I mentioned the "common Yankee manuever" of picking up a veteran for the stretch run and got nay-sayed for it...well, it exists. Many "trades" are exactly these; usually it's a veteran pitcher for a ham sandwich when it's clear they'll be leaving anyway. So...John Montefusco, Doyle Alexander, Joe Niekro, David Wells. The aforementioned Mondesi was another, though of the non-pitcher variety, as was Aaron Boone (an emergent All-Star traded for a duff pitcher and a minor leaguer, shortly after his salary jumped) and many others. This isn't unique to the Yankees of course, except that they do it much more frequently than any other team.
The Yankees pick up, on average, one Free Agent All-Star per season. Again, I haven't run through all the record; it may be .9 or something. I'll post the full list (as I was asked to back myself up) later. I'm defining "All-Star" as one who was an All-Star or in line for a major award (MVP, Cy Young, Rookie of the Year) in one of the two seasons before (or after, but I haven't found one of those yet) he became a Yankee. This essentially is the "line up the teams and pick the best guy" scenario I described before.

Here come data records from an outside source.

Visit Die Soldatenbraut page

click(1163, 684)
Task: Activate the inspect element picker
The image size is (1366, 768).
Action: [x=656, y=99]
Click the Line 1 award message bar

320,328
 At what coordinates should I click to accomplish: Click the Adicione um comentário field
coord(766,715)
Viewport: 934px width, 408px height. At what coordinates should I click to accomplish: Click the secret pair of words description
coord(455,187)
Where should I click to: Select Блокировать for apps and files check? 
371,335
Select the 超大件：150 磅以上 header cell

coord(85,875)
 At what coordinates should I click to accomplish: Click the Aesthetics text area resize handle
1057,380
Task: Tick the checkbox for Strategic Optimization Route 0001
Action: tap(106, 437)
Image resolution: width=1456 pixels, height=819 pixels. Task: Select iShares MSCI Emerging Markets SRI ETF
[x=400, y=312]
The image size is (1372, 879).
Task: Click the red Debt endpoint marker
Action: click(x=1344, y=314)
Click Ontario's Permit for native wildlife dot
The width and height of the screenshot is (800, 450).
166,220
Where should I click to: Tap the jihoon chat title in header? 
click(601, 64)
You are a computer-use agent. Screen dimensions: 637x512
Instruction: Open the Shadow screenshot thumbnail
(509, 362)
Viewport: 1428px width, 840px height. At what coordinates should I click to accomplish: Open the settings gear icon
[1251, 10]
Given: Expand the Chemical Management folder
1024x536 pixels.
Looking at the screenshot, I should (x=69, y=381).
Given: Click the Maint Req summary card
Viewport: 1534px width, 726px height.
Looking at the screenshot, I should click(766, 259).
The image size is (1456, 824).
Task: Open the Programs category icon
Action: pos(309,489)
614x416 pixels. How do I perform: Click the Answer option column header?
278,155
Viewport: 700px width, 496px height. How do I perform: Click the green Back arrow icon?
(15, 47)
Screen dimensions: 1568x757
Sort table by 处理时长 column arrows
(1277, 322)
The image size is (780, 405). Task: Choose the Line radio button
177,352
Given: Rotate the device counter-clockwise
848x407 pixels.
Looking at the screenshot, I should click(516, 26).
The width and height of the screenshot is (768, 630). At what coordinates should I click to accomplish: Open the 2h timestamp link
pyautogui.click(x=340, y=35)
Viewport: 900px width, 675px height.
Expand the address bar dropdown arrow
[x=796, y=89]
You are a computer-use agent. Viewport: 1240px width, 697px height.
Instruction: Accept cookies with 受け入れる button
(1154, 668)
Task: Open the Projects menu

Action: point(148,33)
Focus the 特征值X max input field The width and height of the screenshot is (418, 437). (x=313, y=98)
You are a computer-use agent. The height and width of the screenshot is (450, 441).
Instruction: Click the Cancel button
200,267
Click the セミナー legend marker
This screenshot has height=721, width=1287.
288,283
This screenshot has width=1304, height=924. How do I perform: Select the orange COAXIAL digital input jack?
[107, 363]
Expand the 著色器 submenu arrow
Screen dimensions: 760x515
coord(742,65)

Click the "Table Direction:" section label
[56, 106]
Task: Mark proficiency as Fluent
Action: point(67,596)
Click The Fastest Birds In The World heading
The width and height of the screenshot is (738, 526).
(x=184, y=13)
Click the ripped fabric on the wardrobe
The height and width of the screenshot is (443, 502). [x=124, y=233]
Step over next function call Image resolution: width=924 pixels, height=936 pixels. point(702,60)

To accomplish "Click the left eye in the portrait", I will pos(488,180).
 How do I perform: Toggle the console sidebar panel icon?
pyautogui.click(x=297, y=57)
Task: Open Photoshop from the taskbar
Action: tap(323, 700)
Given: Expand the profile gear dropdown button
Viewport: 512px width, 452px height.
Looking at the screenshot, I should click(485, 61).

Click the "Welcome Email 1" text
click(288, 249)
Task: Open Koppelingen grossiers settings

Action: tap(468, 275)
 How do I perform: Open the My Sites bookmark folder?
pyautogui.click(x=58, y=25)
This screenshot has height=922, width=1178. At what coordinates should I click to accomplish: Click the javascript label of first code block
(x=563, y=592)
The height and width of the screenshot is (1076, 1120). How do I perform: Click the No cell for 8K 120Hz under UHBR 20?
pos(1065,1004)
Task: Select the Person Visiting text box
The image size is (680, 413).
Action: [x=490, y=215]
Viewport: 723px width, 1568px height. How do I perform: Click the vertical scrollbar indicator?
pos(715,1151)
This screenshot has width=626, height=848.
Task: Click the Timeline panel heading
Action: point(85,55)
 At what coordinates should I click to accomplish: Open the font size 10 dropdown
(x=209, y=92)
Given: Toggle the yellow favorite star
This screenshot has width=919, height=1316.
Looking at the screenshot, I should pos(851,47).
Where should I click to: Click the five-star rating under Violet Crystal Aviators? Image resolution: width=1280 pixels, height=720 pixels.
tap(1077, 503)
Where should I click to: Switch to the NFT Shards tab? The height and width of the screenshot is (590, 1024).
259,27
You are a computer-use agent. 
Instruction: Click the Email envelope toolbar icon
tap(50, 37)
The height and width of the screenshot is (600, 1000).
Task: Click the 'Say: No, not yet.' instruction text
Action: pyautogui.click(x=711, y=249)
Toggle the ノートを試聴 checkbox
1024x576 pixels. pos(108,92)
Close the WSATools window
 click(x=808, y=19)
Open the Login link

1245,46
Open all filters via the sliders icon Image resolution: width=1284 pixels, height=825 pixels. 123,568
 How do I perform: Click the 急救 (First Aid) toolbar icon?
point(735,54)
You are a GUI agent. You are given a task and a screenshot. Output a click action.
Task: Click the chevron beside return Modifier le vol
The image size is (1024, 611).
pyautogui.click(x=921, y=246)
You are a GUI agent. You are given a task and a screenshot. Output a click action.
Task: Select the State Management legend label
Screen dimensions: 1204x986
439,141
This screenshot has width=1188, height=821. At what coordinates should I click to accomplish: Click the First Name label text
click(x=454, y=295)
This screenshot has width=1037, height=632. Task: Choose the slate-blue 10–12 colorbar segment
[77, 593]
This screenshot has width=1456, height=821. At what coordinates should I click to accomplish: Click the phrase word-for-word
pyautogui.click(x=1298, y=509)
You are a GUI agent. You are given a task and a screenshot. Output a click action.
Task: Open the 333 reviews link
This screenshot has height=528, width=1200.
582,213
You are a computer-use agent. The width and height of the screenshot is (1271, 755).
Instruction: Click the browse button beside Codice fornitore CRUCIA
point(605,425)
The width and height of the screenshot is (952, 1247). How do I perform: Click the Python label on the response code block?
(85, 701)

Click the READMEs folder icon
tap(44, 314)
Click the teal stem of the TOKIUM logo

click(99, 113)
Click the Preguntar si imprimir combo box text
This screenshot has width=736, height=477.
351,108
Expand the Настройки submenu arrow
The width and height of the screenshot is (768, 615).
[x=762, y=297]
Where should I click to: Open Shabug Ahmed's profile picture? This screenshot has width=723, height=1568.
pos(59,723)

In fact, there's a very interesting trend to note. There's one period where the Yankees didn't do this: the mid-1980s. Several FAs came to town, but they were mostly role players grabbed to fill holes, much the same way that any other team would do; Gary Ward is the only real exception (1987). The Yankees tanked in 1989, and stayed that way through 1992 - the only real extended period where they did so in the last 50 years or so. Then it was back to signing All-Stars as fast as they could: Wade Boggs, Danny Tartabull, Jimmy Key, Mike Witt...by 1995, they were back in the playoffs; by 1996, they won it all.
Read that again for me. The one time in the past 30 years that the Yankees didn't buy Free Agent All-Stars, competitive balance takes over and they lose. The instant they go back to it, they win.
(The other thing to point out here is that not every team does this - not nearly to this extent. Granted, it would take more study, but I'm putting that out there as an exercise left to the reader...we're talking about, in any given off-season, one of the top eight or so Free Agents going to one team, the same team, every time. It can't really be duplicated easily by any other team, though the Angels and Red Sox are tryin' hard. In fact, this aspect is the main difference between the Yankees and any average team.)
Sorry for being a hard-ass about this one, Houston, but I was essentially told that I was full of applesauce when I could back myself up - and I just did.